What is interesting is that if you look, you’ll find that all demonic systems are set up in just the same way — heirarchies of submission, leading up to one person with all of the power. Each person on the level below owes his position to the person above and is therefore beholden to him. Now in a corporation this kind of heirarchy seems to work at least reasonably well, but in church or government it seems to consistently lead to something unhealthy. Why is that? Because in a corporation people voluntarily submit. If you don’t like things, you can leave. On the other hand, if you don’t submit to an authoritarian government you will be shot, and if you don’t submit to an authority in an authoritarian church, even worse, you’ll lose your salvation. When people involuntarily submit to something because they feel they have no other choice, the person over them has absolute power. This is in fact the structure of the devil’s Kingdom — a heirarchy of fear. Individual impulses are crushed by obedience to the “system.”
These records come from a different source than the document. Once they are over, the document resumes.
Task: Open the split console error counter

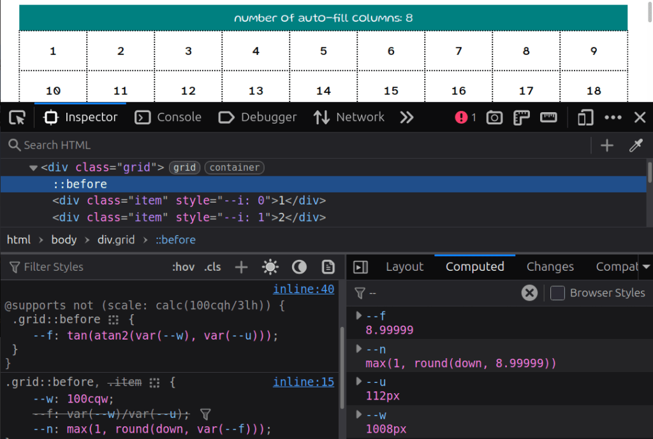Action: (x=465, y=117)
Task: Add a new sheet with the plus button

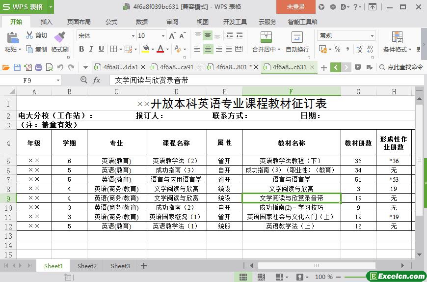Action: coord(144,266)

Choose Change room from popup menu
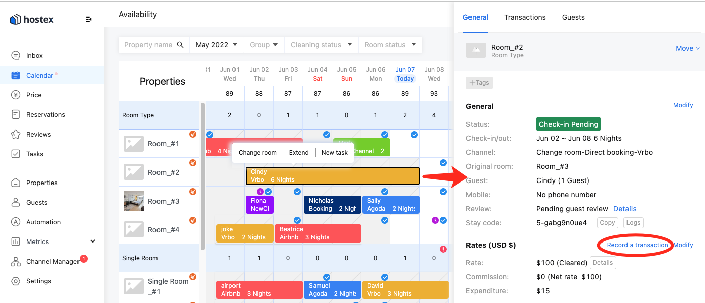click(x=258, y=153)
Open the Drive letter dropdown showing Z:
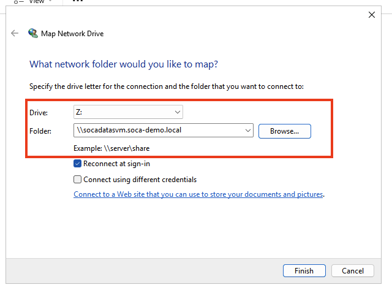Viewport: 392px width, 290px height. (128, 112)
The shepherds had observed that the basis of the devil’s kingdom was rebellion. This is true and of course it made even more sense at the time, when they were watching the greatest cultural rebellion in American history and its attempt to overthrow everything that was decent about our country. What perhaps they failed to recognize was that if the rebellion had won, a new totalitarian system would have been set up. The devil’s kingdom may be made up of rebels, but he only allows them to express it in reference to God and Godly authority. In his kingdom, absolute obedience is demanded and individuality is punished.
God’s Kingdom, inaugurated in the New Testament, is not this way. As God and King, Jesus wants to and has the ability to be in direct contact with all of his subjects. Not through an endless hierarchy, but directly. He comes to live in each one of us and rule over our consciences. This means that people have internal government. The more internal government people have, the less is external government is needed. Sin is in the heart, so no external authority can remove it, all it can do is make it hide in fear. The presence of such fear prevents the grace of God from working. The gospel is based on human choice to voluntarily submit to Jesus and everything good. Does this mean that anyone can just do anything they want in the church? No. The devil will always use chaos to bring in dischord, then rebellion, then his autocratic kingdom of fear.
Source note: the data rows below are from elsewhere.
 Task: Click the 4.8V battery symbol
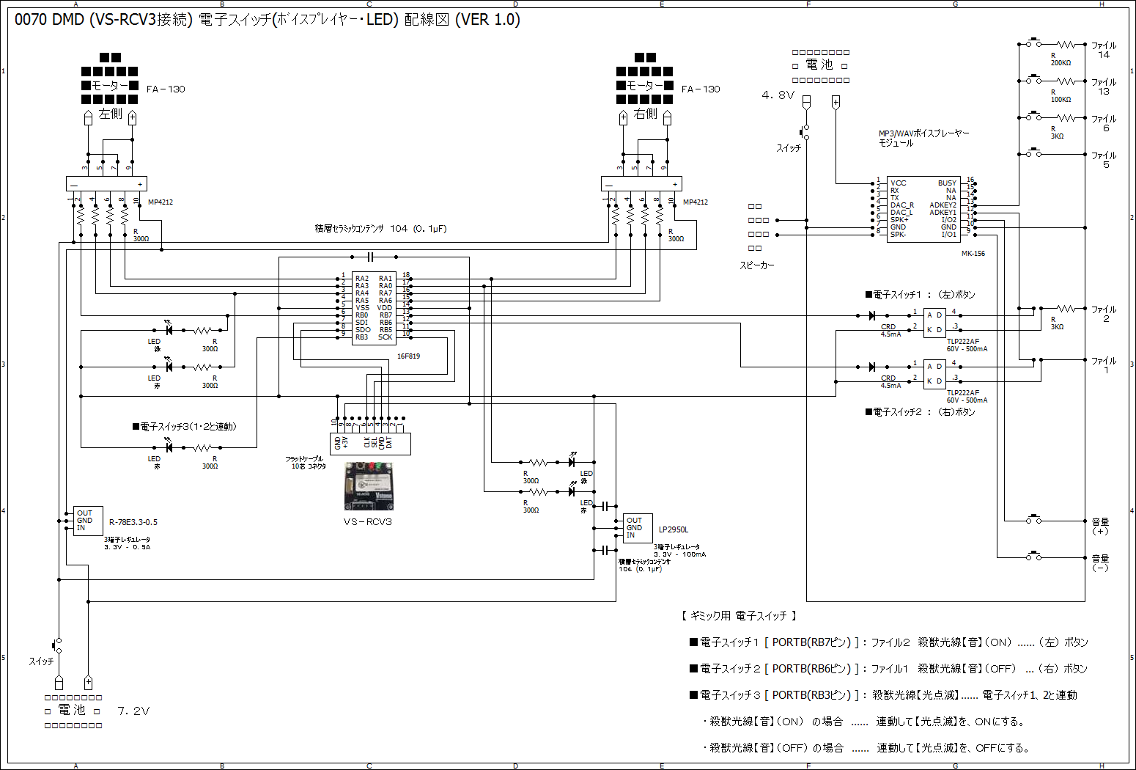point(821,66)
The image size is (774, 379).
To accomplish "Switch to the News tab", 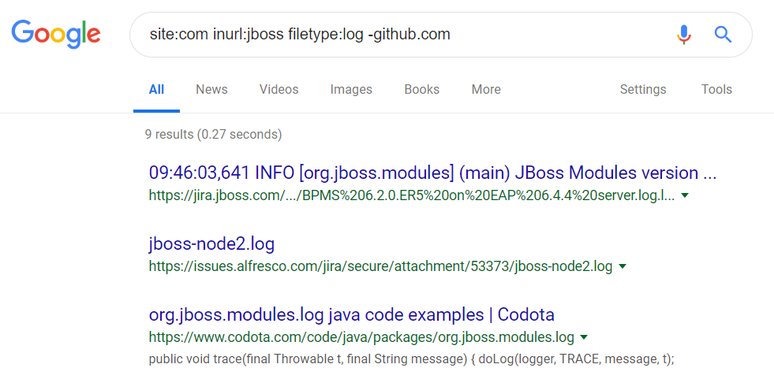I will (x=211, y=89).
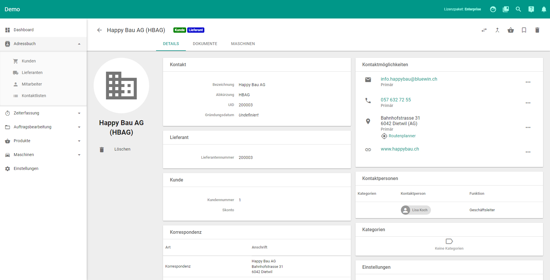Click the shopping basket icon in the header
Screen dimensions: 550x280
click(511, 30)
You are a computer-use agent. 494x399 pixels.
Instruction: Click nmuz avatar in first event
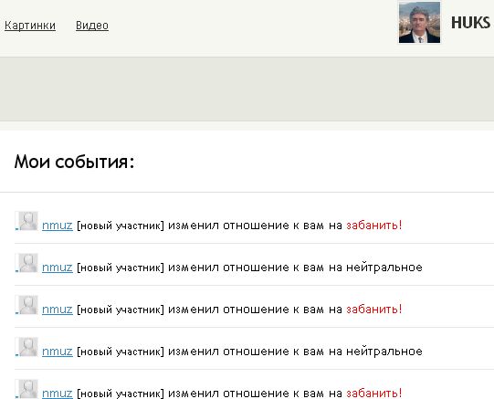[27, 221]
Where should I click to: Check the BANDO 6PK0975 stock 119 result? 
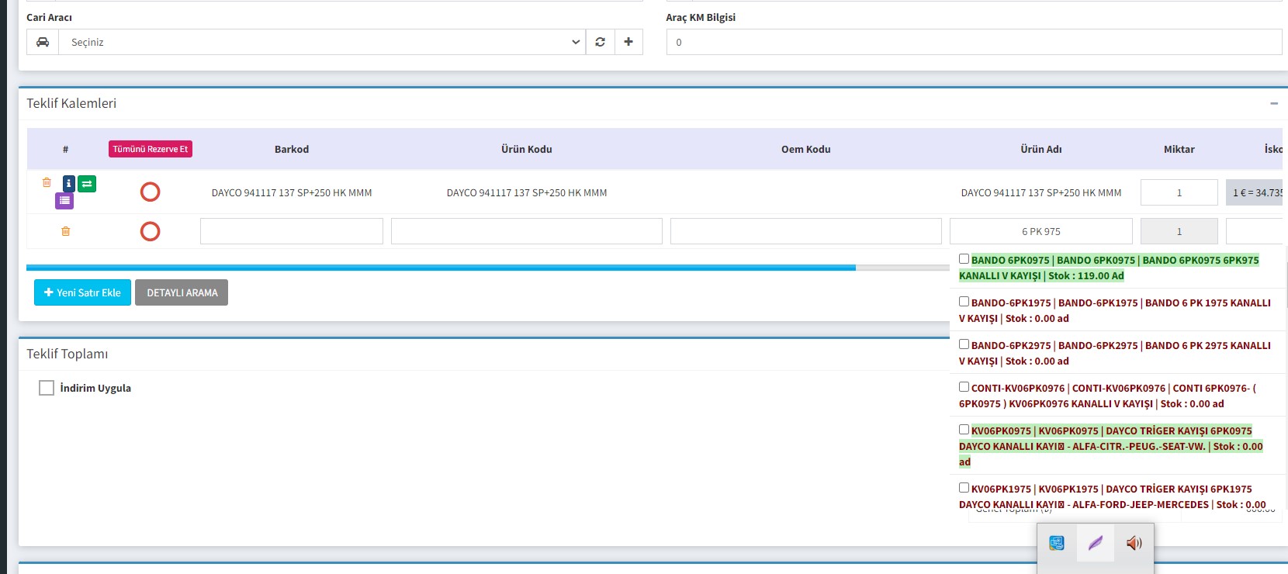(x=964, y=259)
Since the shepherding movement it has been popular to say that “God’s Kingdom is not a democracy, it’s a monarchy.” The inference is that because we have a King, we should have a top down heirarchy. Like worldly kings, Jesus does designate subordinates to carry out his will and lead his people, but becaues of internal government, they function quite differently. The authorities in the church are put in place to keep the devil out and the Holy Spirit in. Whenever forcible submission or rebellion appear, Jesus’ government is deminished, because the instrument of his authority is the voluntary submission of His subjects.
The leaders in his church are compared to shepherds because it is their job to protect and feed Jesus’ sheep from wolves. They also lead them to water and herd them, but if Jesus wanted an analogy of a submissive hierarchy, he would not have chosen a shepherd (pastor) as his description of this leadership. We are a flock of individuals that Jesus and his shepherds care about by name.